Data quality is the most important component of research. If you aren’t achieving high-quality, credible results, why invest time and money in conducting research at all? 

This is unquestionably true of the agile research generated by Feedback Loop, as our platform executes rapidly - going from objective to report in 72 hours. In agile research, there simply isn’t time to replace poor quality data. Anything unusable is tossed out resulting in a smaller sample sizes for quick and iterative decision-making.

Data quality is a contentious topic. Every player in the research space has a different opinion of who is ultimately responsible.  At Feedback Loop, we value accountability. We feel that ensuring good data quality starts with thoughtful questionnaire design. 

Before looking at a finished survey as a whole, let’s review Feedback Loop’s standards and best practices for designing individual questions.

1. Avoid Leading Questions

At Feedback Loop, we take pride in our research expertise and craft well thought-out, effective tests each time. We are well-versed on the ins and outs of participant behavior. In research, you can lead a horse to water, and it actually will drink. In other words, any stereotype or opinion you offer to people in your survey questions will likely be validated. 

Avoid using opinions or assumptions when crafting questions and response options. Make it possible for people to disagree with your opinions and hypotheses.

For example:

  • Is this app experience easier to use than the previous? 

vs.

  • Which app experience was easier to use?

People are most likely to answer yes in the first question.

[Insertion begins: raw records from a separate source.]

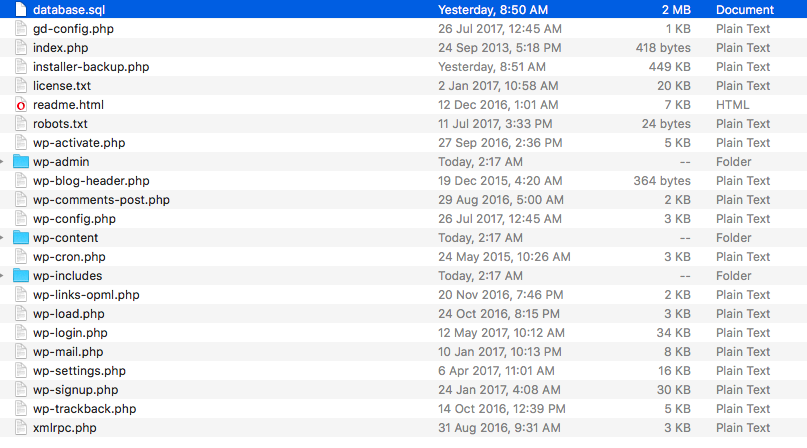807x448 pixels.
Task: Select the gd-config.php file name
Action: tap(73, 29)
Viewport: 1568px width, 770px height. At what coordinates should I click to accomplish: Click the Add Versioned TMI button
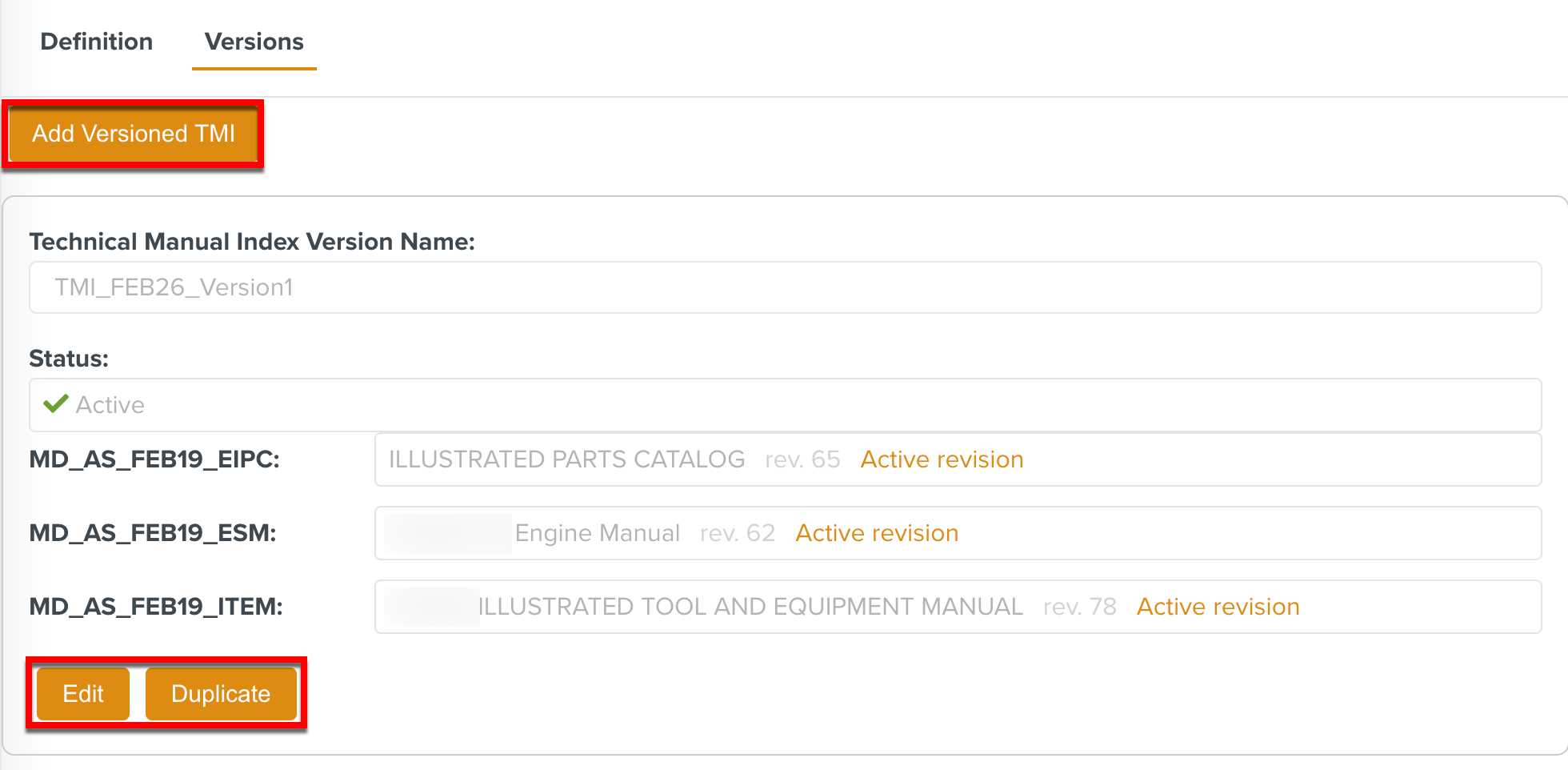(x=134, y=134)
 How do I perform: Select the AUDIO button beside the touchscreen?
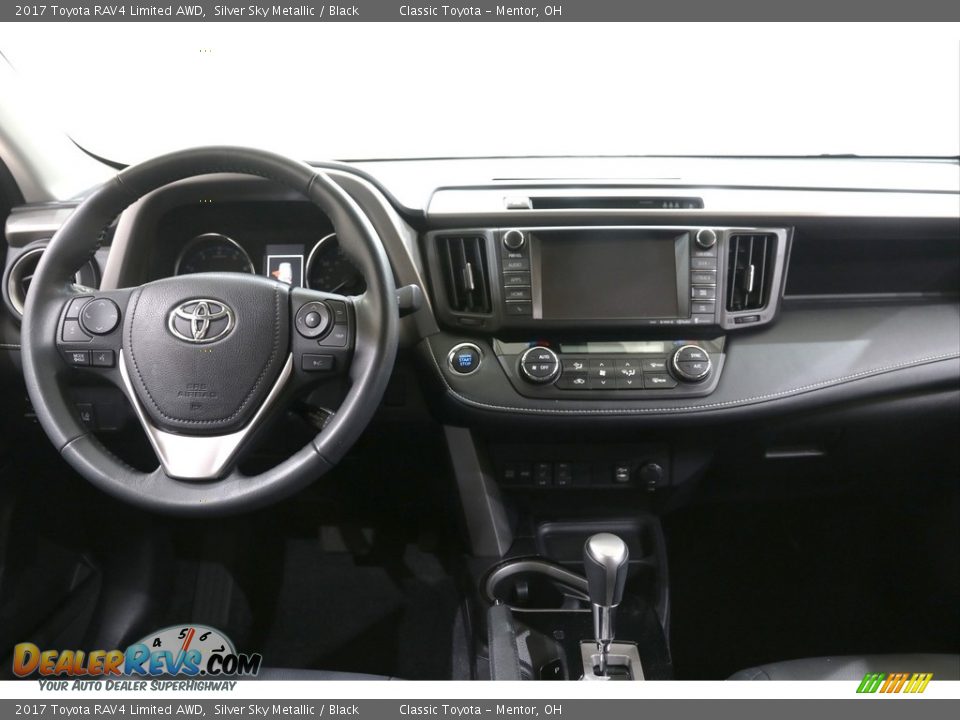pos(514,265)
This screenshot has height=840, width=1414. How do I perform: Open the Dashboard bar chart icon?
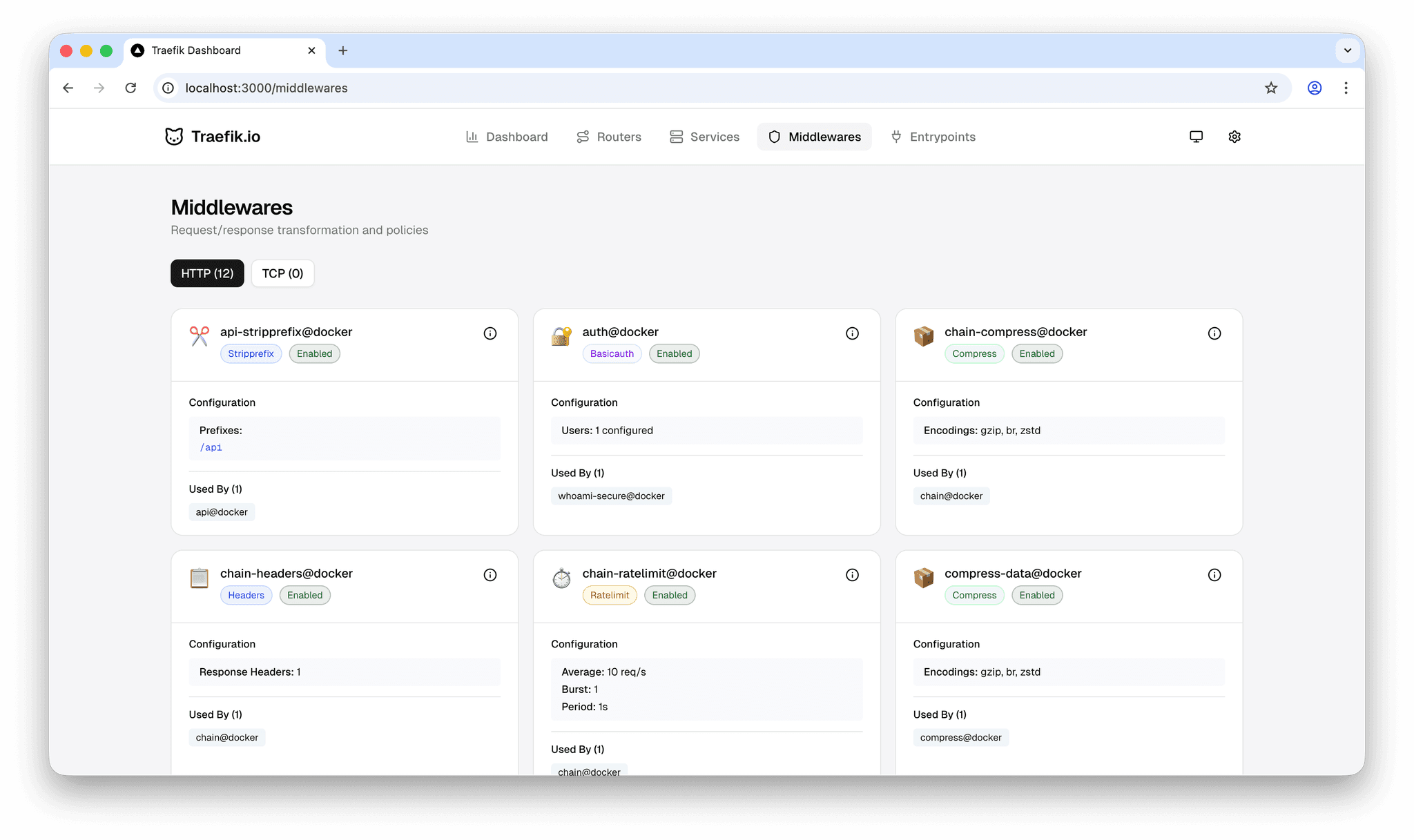point(472,136)
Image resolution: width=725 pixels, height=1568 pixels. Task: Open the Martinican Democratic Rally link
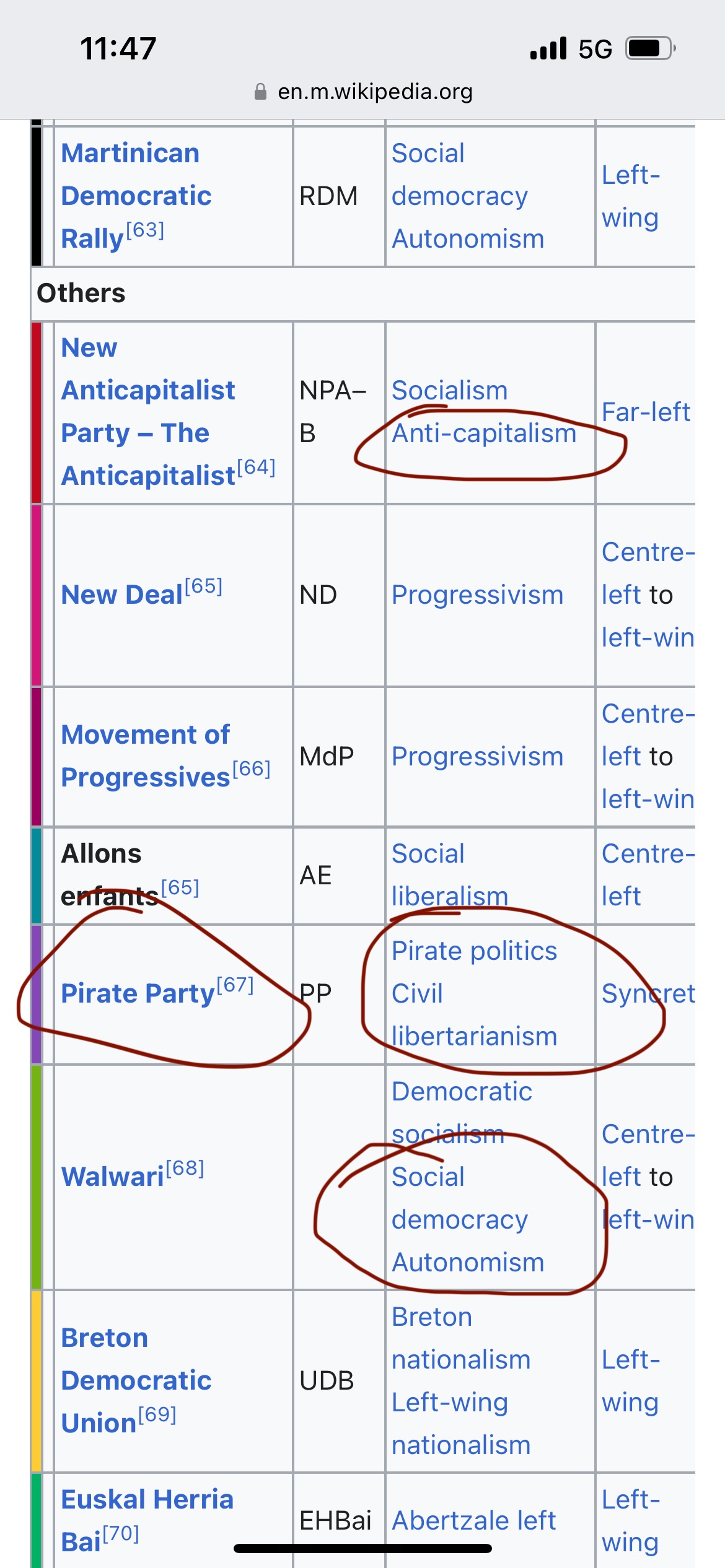[x=136, y=196]
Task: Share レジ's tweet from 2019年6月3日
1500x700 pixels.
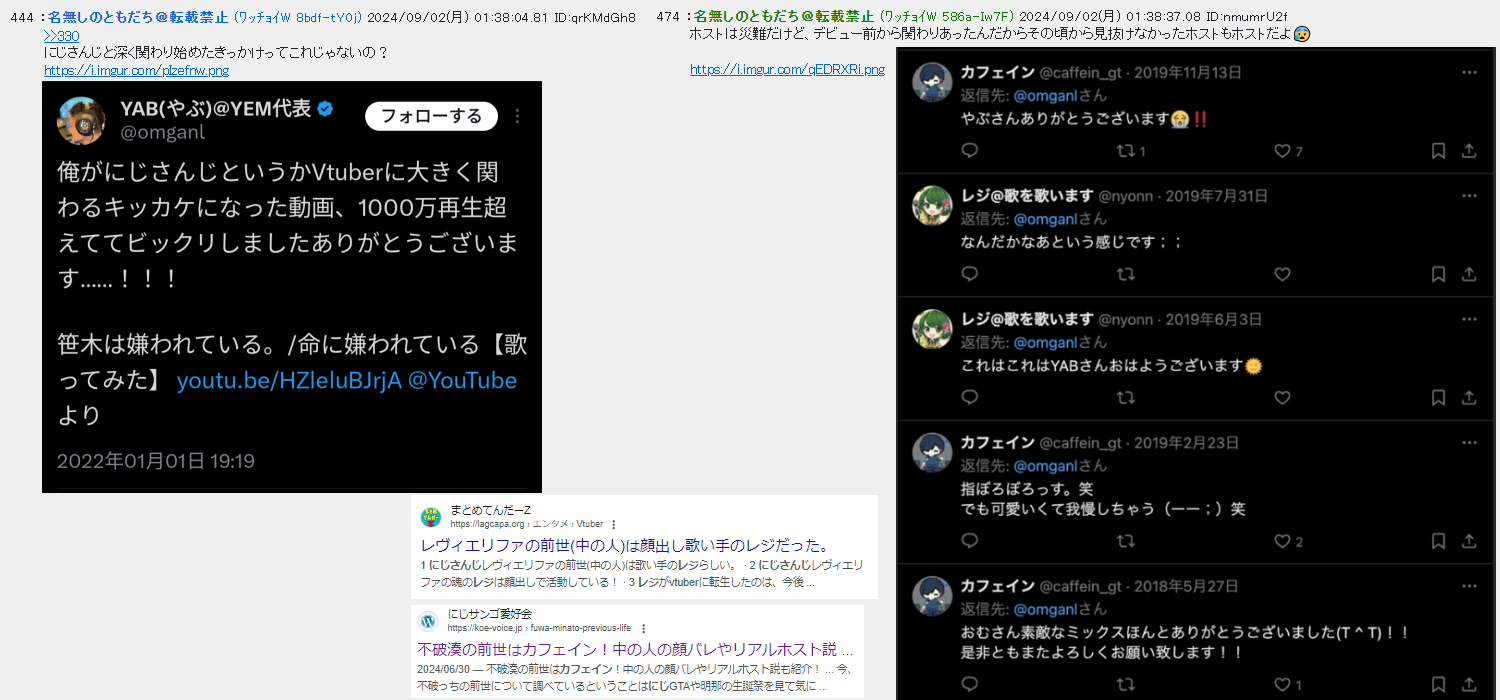Action: coord(1469,398)
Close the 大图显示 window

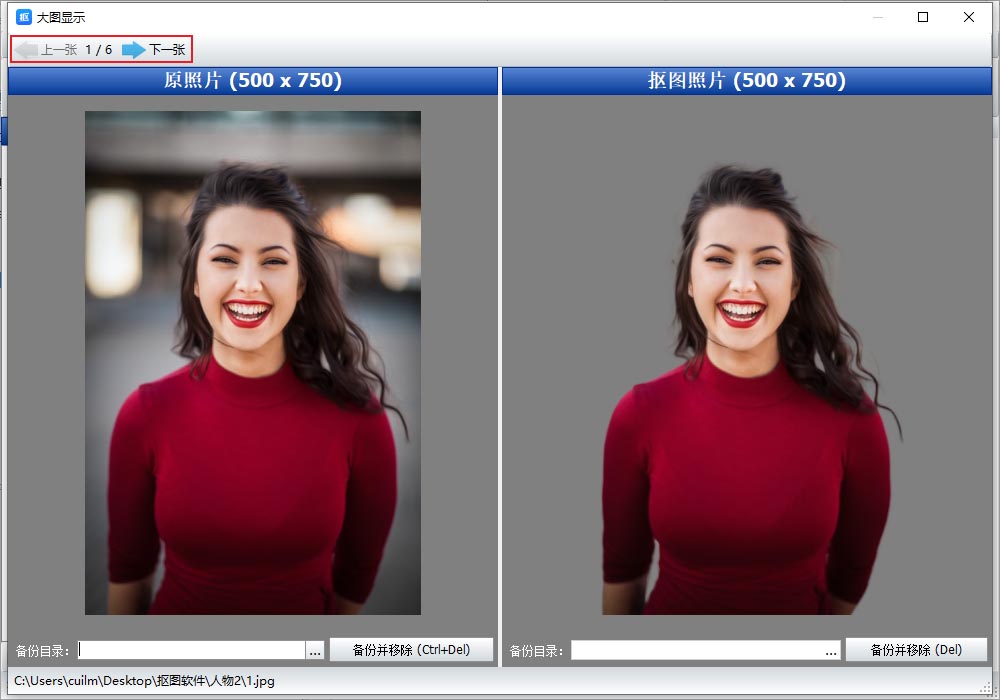coord(969,17)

The second question reduces the likelihood that the response will be biased by asking people for their opinion between the two concepts without encouraging a particular response.

As a general rule of thumb, avoid yes or no questions as people most likely reply “yes” when faced with a yes/no question.

2. Avoid Double-Barreled Questions

A double-barreled question is when two questions are merged into a single question and answered with a single response, leading to inscrutable results.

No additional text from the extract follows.